PEQUIM, CHINA (FOLHAPRESS) – O governo do Japão teme por seus cidadãos vivendo na China. Segundo o Ministério de Relações Exteriores do país, o desfile desta quarta-feira (3) que comemora a vitória da China sobre o Japão na Guerra da Resistência e o fim da Guerra Mundial Antifacista, como é chamada a Segunda Guerra Mundial por Pequim, tem sentido “antijaponês”.

A orientação é para que os cidadãos vivendo no país vizinho tenham cuidado especial no período.

“Ao sair, esteja extremamente atento ao seu entorno, incluindo a aproximação de indivíduos suspeitos, e faça todos os esforços para garantir sua segurança. Em particular, se estiver viajando com crianças, tome precauções suficientes, como viajar em grupos de várias pessoas”, afirma a pasta.

O site da embaixada do país na China orienta ainda que os cidadãos sejam discretos, o que inclui evitar falar japonês em voz alta, comportamentos chamativos com concidadãos, usar roupas que mostrem a nacionalidade e espaços públicos lotados e com grande circulação de japoneses.

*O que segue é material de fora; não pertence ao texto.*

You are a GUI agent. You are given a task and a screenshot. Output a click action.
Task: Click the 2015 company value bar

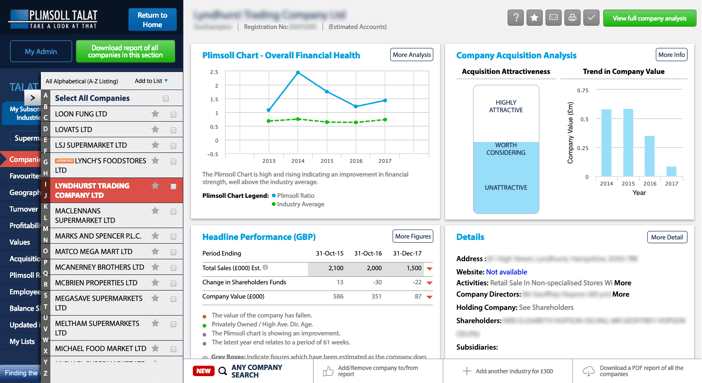tap(628, 142)
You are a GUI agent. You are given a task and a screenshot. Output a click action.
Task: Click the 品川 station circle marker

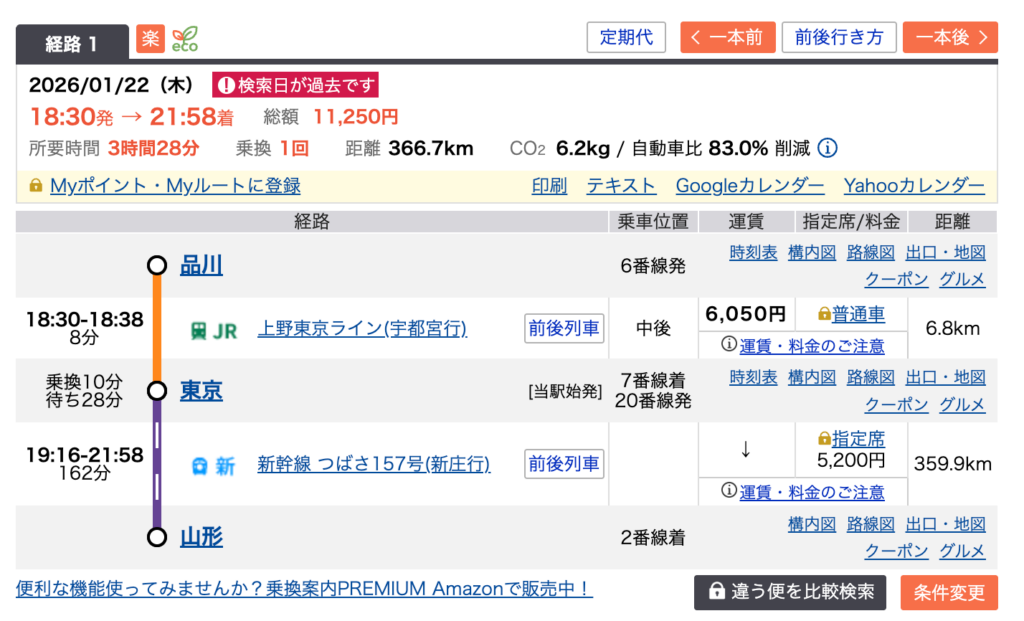click(x=156, y=265)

“Se vir indivíduos ou grupos suspeitos, não se aproxime e saia imediatamente”, afirma o órgão.

Há ainda uma série de documentos da embaixada e dos consulados distribuídos pelo país que apresentam, além de orientações gerais e de segurança, casos em que instituições e cidadãos japoneses foram vítimas de ataques.

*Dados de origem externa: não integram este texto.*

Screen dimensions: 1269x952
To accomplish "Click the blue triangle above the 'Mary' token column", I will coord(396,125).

Em resposta, o regime chinês afirma que é um país aberto e seguro e que saúda pessoas de todos os países, incluindo o Japão, para estudar, trabalhar, fazer negócios e viver. “Nós continuaremos a ter ações efetivas para garantir a segurança de cidadãos chineses e estrangeiros na China sem discriminação”, disse Pequim.

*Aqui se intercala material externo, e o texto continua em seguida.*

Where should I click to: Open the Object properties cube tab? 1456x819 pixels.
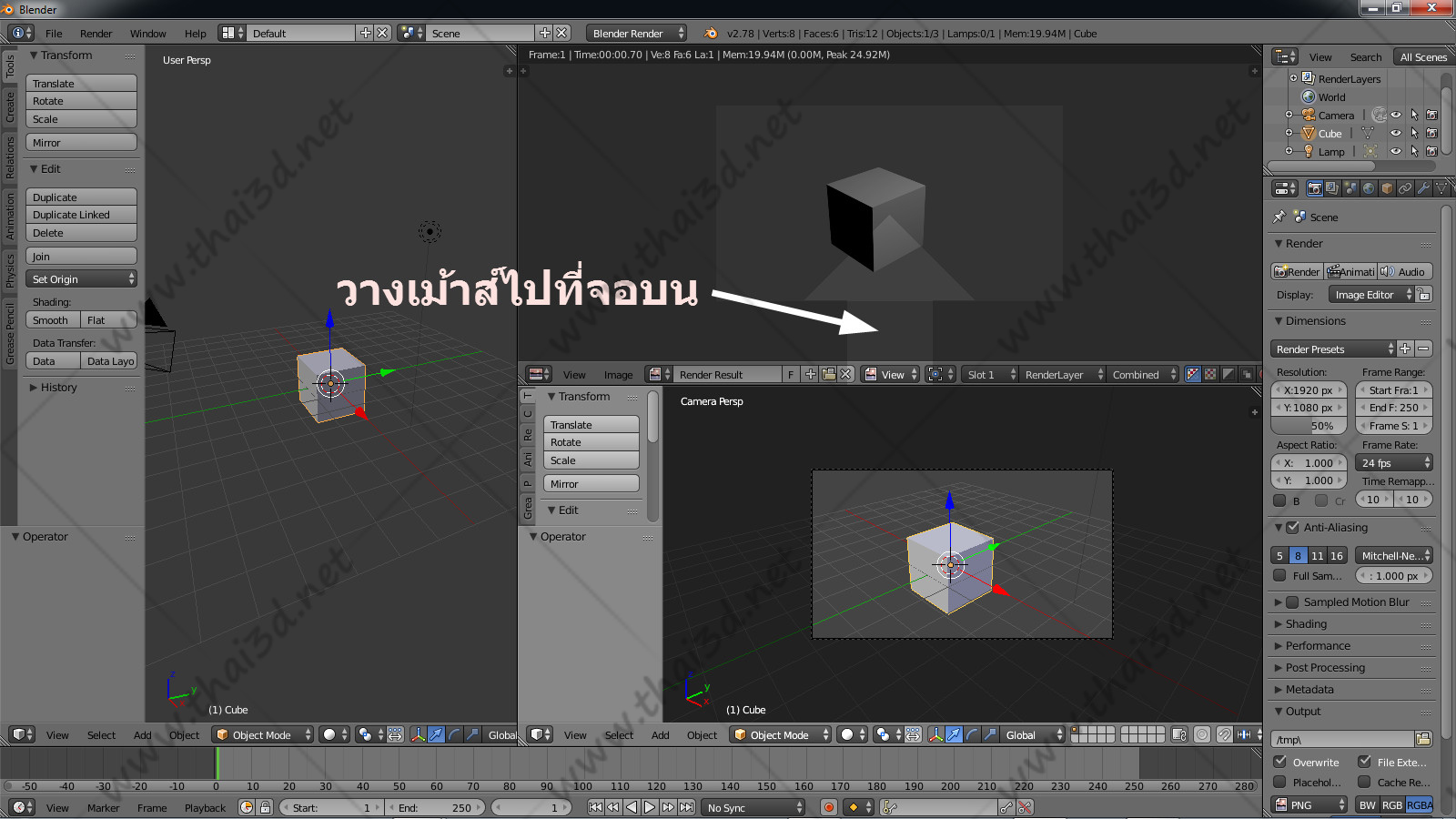(1387, 188)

No último dia 26, o porta-voz do regime chinês Guo Jiakun pediu que o Japão prestasse esclarecimentos sobre uma reportagem que afirmou que o governo japonês estava usando canais diplomáticos para pedir que outros países asiáticos não comparecessem ao desfile militar.

“Se o Japão realmente deseja virar esta página em relação às questões históricas, deve encarar e refletir sobre sua história de agressão com sinceridade”, afirmou Jiakun.

O evento que acontece na praça Tiananmen, em Pequim, celebra a vitória chinesa nos conflitos que ocorreram entre as décadas de 1930 e 1940, com foco na guerra com o país vizinho que começou graças às tentativas de expansão territorial do Império Japonês.

O saldo de mortos, feridos e destruição dos combates é controverso. O Museu Nacional da Segunda Guerra Mundial nos Estados Unidos estima 20 milhões de mortes, enquanto o regime chinês contabiliza 35 milhões de óbitos militares e civis, considerando como início o incidente Mukden de 1931, quando o Japão invadiu a Manchúria e deu início a uma ocupação que duraria quase 15 anos.

Durante a presença japonesa na China, o Exército imperial cometeu uma série de crimes de guerra contra a população local —um dos mais conhecidos é o chamado massacre de Nanjing, quando soldados japoneses mataram mais de 200 mil civis e prisioneiros de guerra chineses em um período de seis semanas, com milhares de casos de estupro.

Na celebração desta semana, o líder Xi Jinping receberá mais de 20 lideranças, entre eles o russo Vladimir Putin e o norte-coreano Kim Jong-un, e fará uma revista das tropas chinesas, além de um discurso. Entre os preparativos para a comemoração estão inúmeros ensaios no centro da capital, um robusto esquema de segurança e a inauguração de memoriais.

Segundo o professor Edward Vickers, docente na Universidade de Kyushu (Japão), há um forte sentimento antijaponês na China e o risco de incidentes são maiores perto de eventos como o desfile militar.

“Portanto, se você é um japonês na China, por favor, seja particularmente cuidadoso nessas datas”, diz ele, que também é titular da cátedra Unesco em Educação para a Paz, Justiça Social e Cidadania Global na mesma instituição. “Basicamente, mantenha-se discreto.”

Uma questão maior, afirma Vickers, é que muitos japoneses nem sequer sabem a razão das comemorações desta semana, uma vez que os eventos lembrados por eles sobre a Segunda Guerra são os embates com os EUA, especialmente as bombas atômicas.

“Quer dizer, mesmo com a maior parte dos combates tendo ocorrido na China, e a maior parte do sofrimento tendo sido infligido aos chineses”, afirma. “E, claro, um dos principais motivos pelos quais ela [a guerra] é lembrada dessa forma aqui é porque foram os americanos que derrotaram o Japão.”